• Task
Every line holding the word "Identify" should be copied from the material.

• Data in this exercise
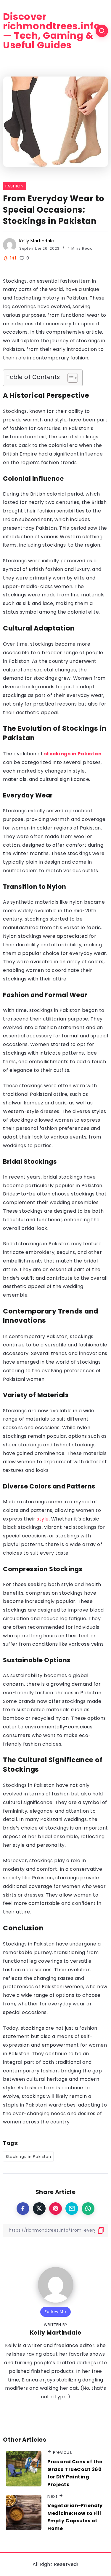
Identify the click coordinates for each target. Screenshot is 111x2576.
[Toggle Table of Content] (69, 378)
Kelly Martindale (36, 241)
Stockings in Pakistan (28, 2156)
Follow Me (55, 2311)
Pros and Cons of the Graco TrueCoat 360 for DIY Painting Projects (74, 2473)
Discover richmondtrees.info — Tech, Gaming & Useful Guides (51, 31)
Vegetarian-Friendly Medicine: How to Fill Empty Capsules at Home (75, 2517)
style (43, 1518)
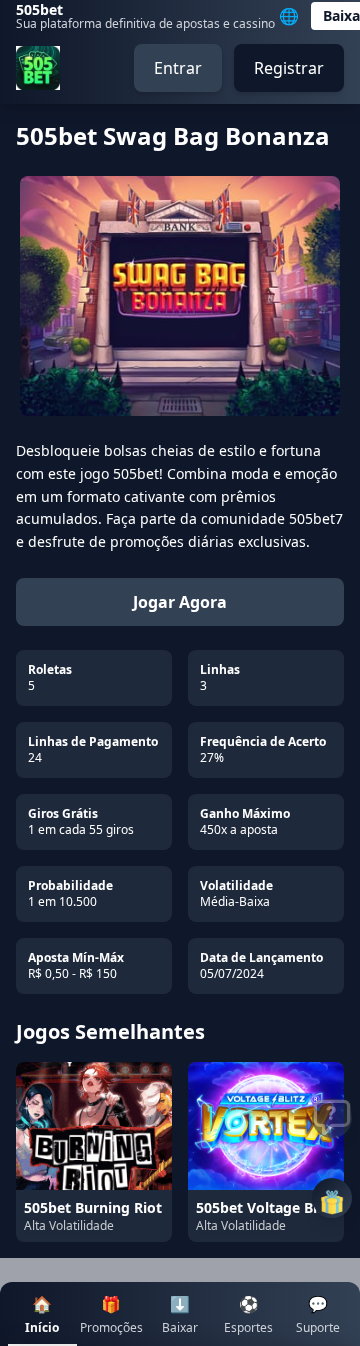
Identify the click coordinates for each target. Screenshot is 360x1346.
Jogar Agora (180, 602)
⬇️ (180, 1314)
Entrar (178, 68)
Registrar (289, 68)
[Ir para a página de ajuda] (332, 1118)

• Result below
Identify the click coordinates for each target. Screenshot is 111x2576.
Identify the click coordinates for each target. Screenshot is 360x1346.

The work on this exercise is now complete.